───── DATA FOR THIS EXERCISE
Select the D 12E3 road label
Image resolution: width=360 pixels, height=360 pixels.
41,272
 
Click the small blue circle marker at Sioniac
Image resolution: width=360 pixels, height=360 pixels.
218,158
──────────
_AIM OF THE EXERCISE_.
Copy every line of the entries above, requests included, and raise each number in the coordinate answers by 46.

_RESPONSE TO THE TASK_.
Select the D 12E3 road label
Image resolution: width=360 pixels, height=360 pixels.
87,318
 
Click the small blue circle marker at Sioniac
Image resolution: width=360 pixels, height=360 pixels.
264,204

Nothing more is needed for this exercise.